━━━━━ Task inputs
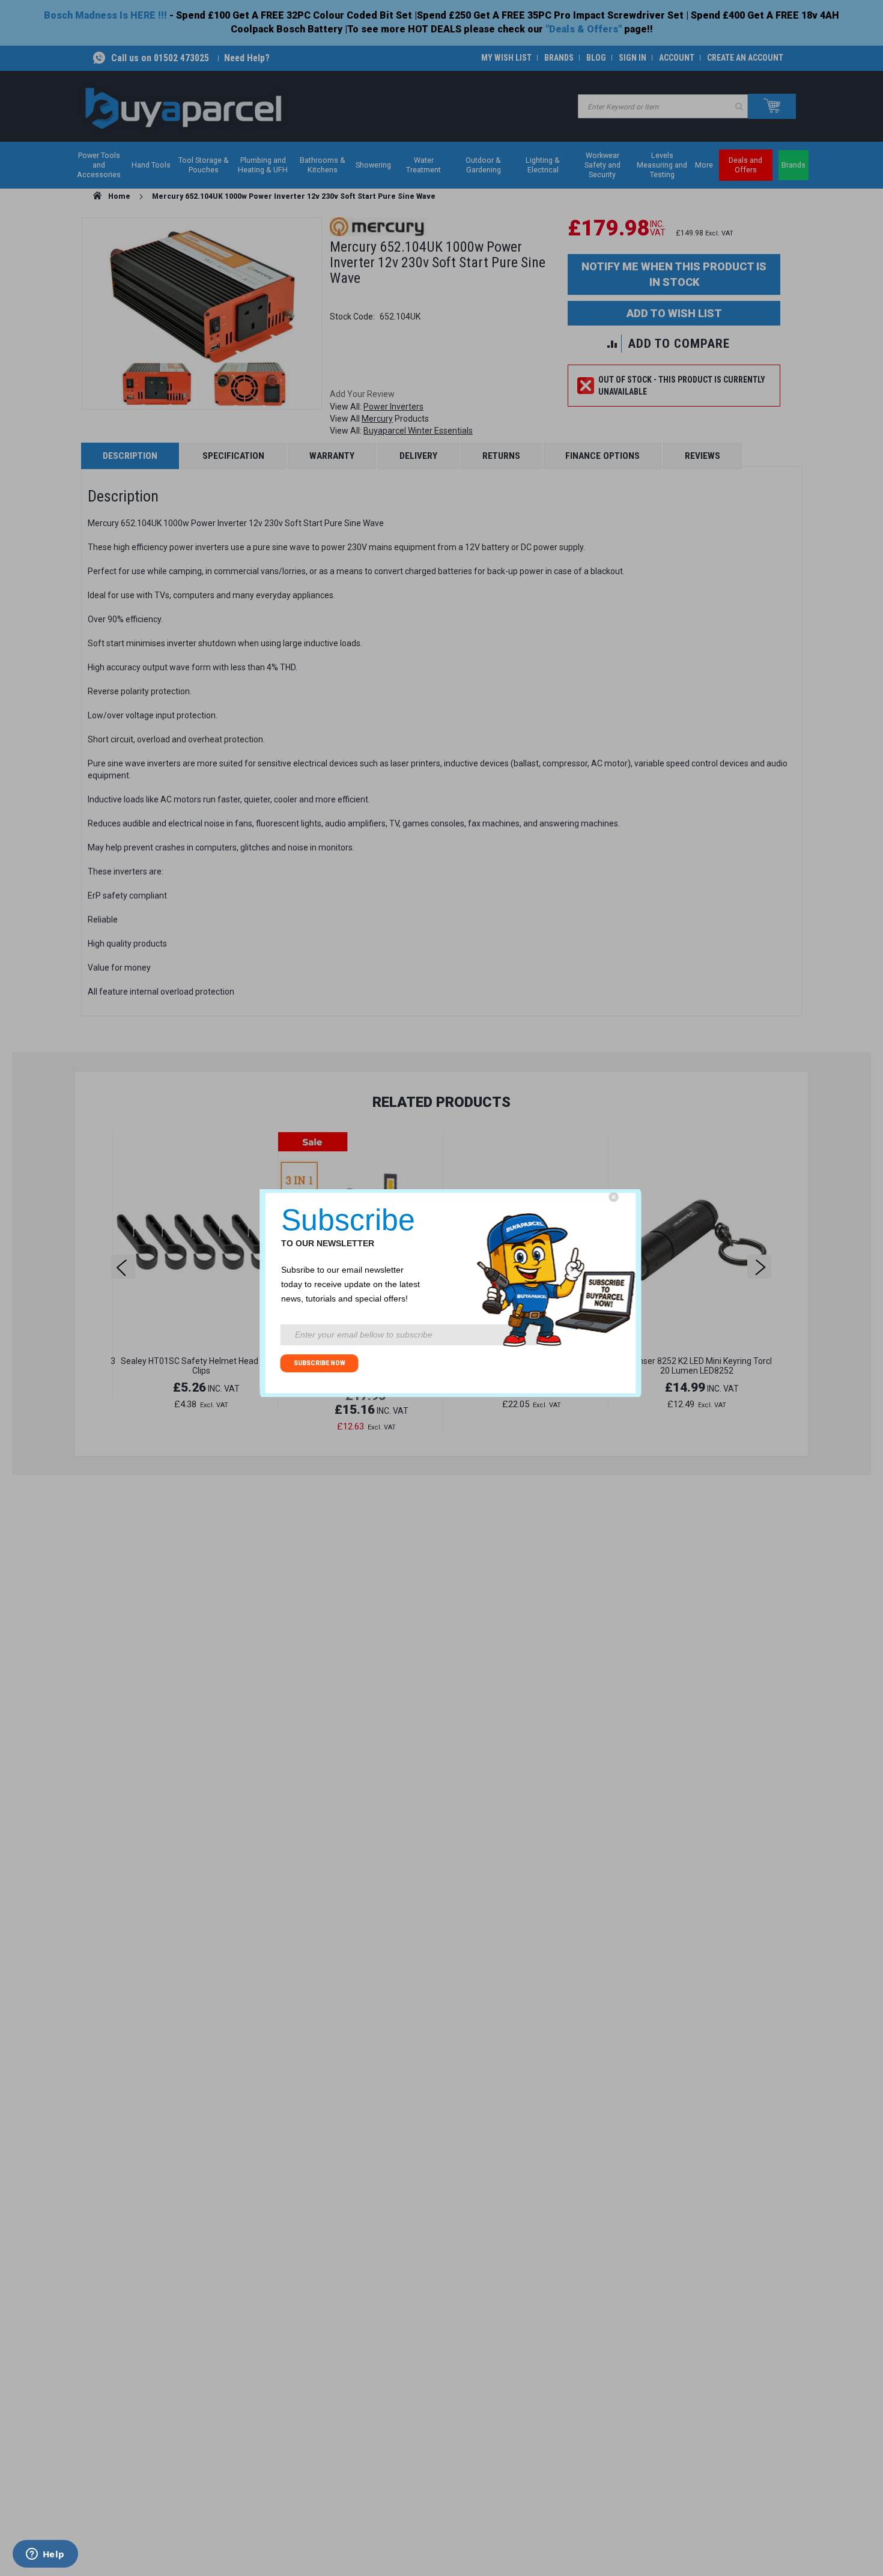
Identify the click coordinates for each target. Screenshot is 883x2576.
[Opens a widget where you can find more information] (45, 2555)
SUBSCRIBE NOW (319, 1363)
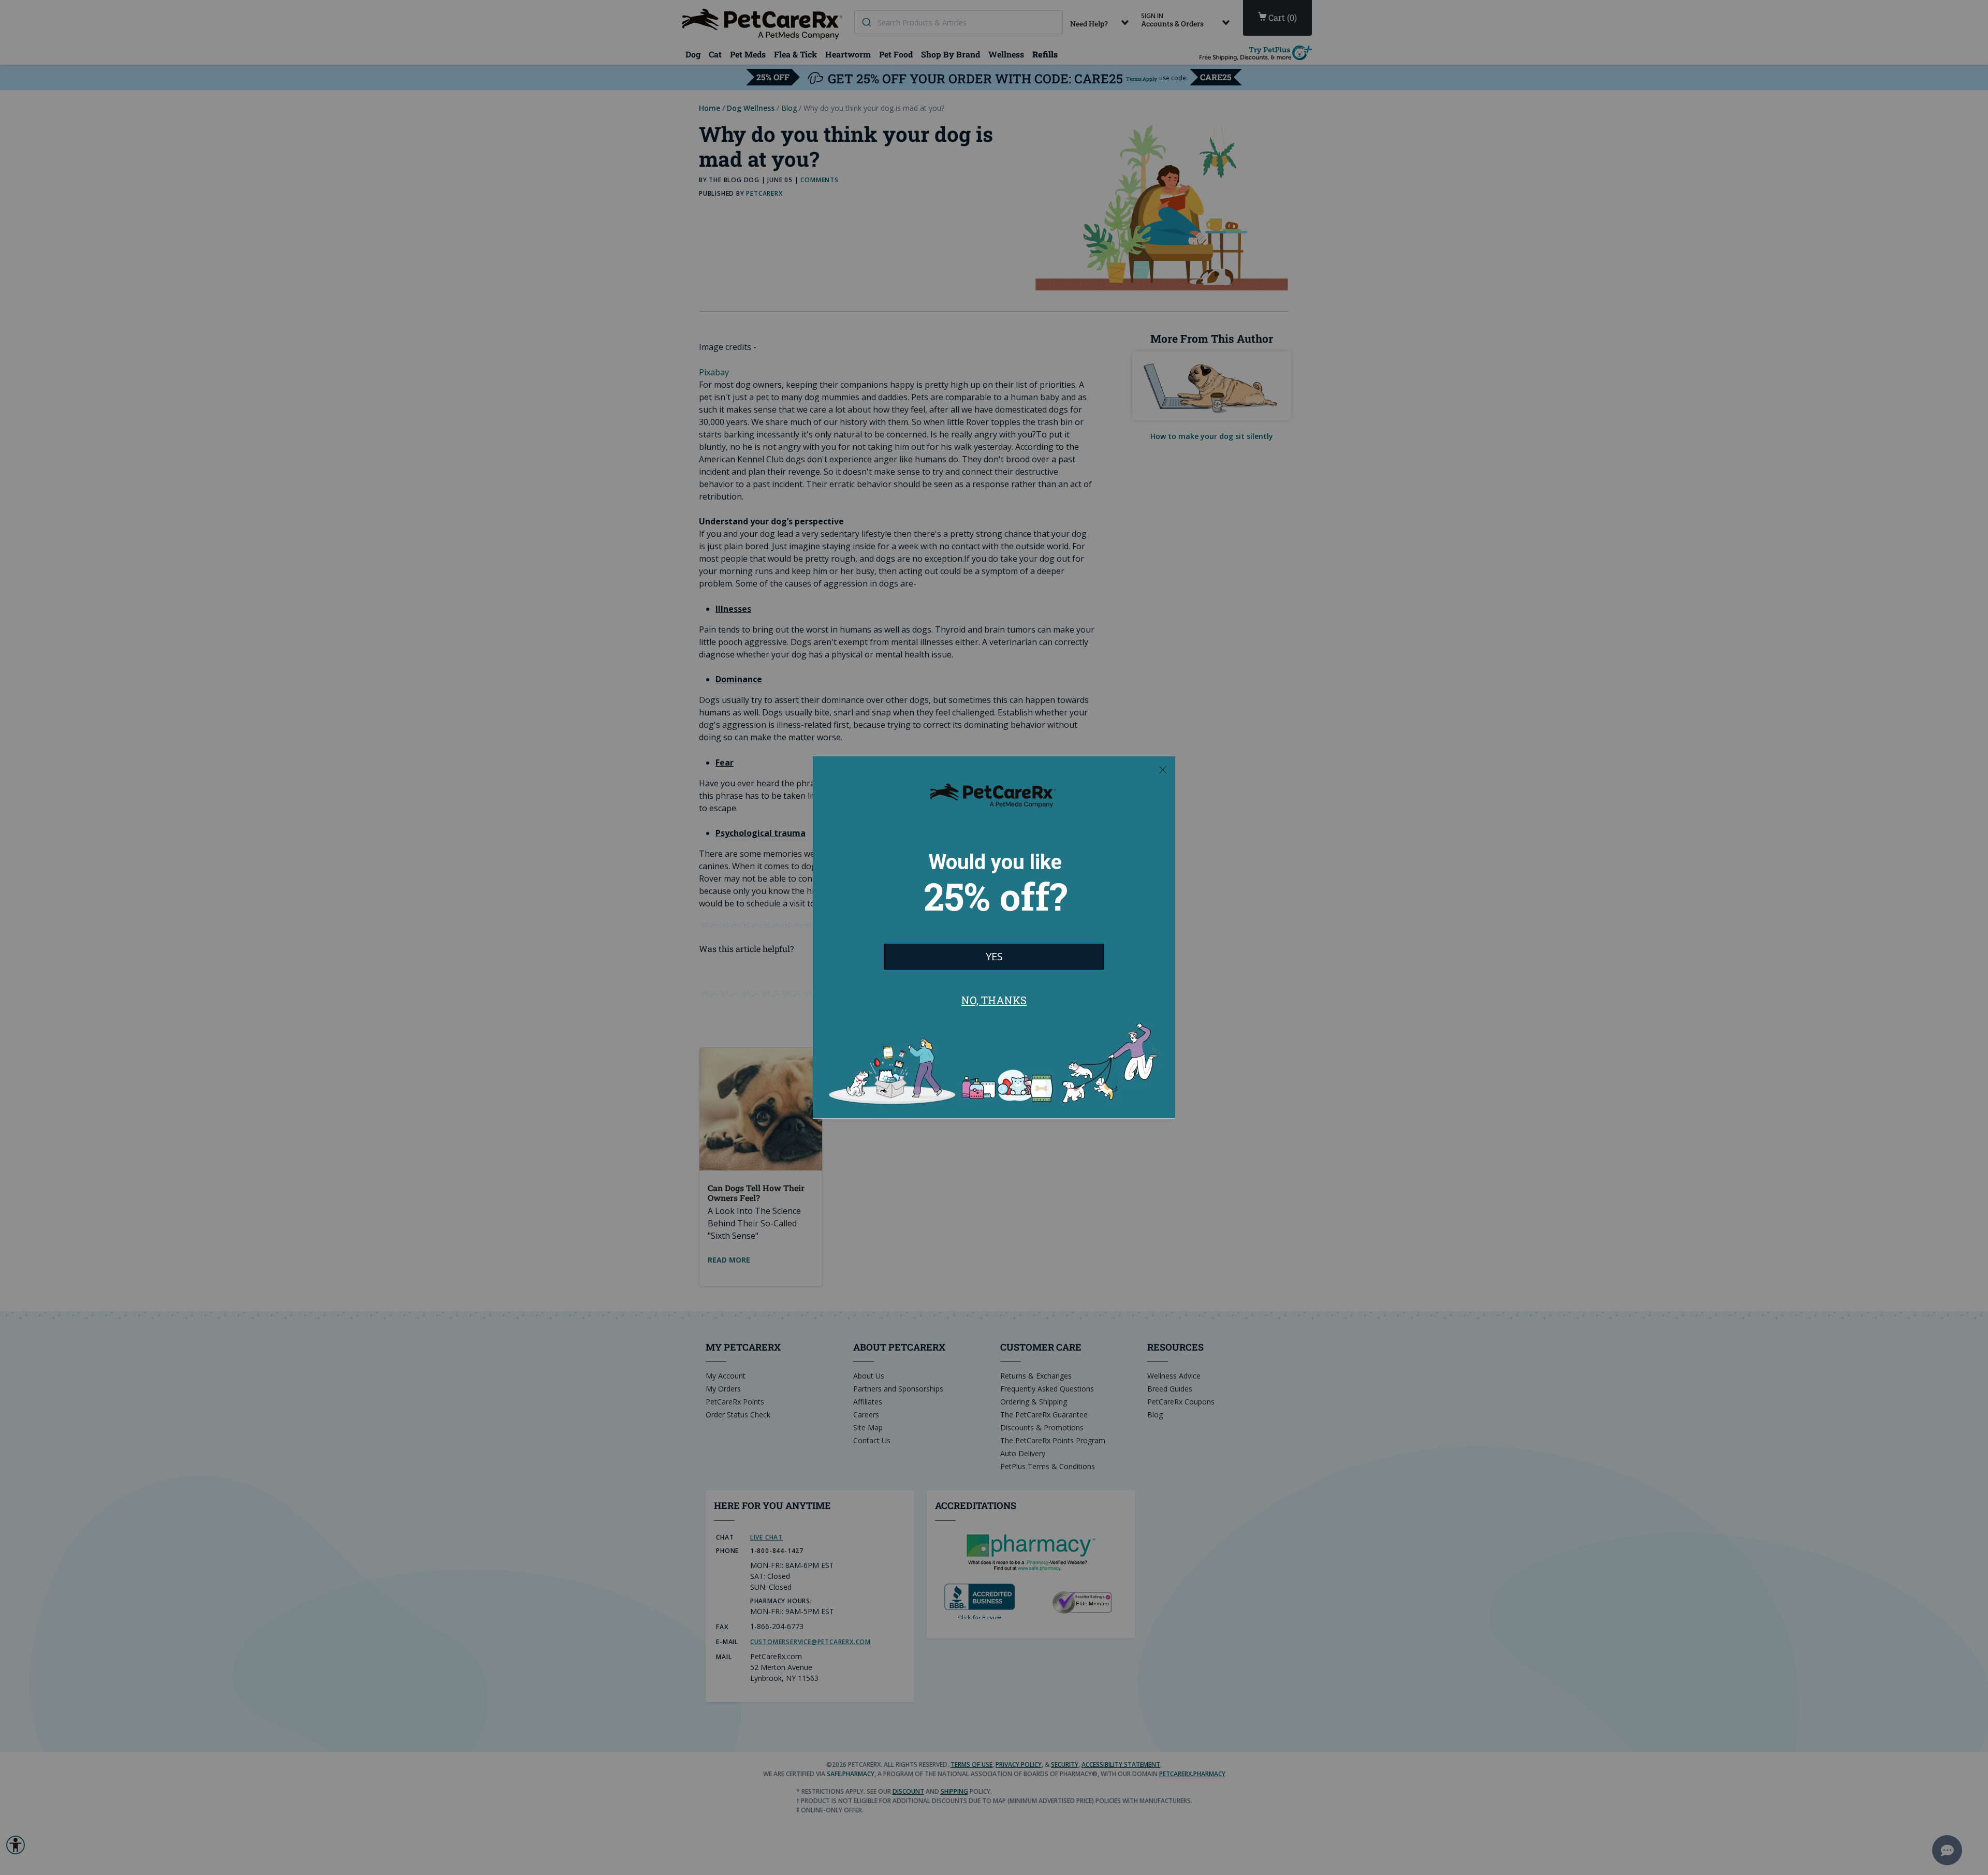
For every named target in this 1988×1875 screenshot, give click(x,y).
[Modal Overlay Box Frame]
━━━━━━━━━━
## What is being asked
Leave every image out, and retype the material exactly.

## The completed task
Identify the click coordinates for each target. Screenshot is 883x2576.
[Opens a widget where you can find more information] (45, 2555)
SUBSCRIBE NOW (319, 1363)
For every named target in this 1988×1875 screenshot, give click(x,y).
[Modal Overlay Box Frame]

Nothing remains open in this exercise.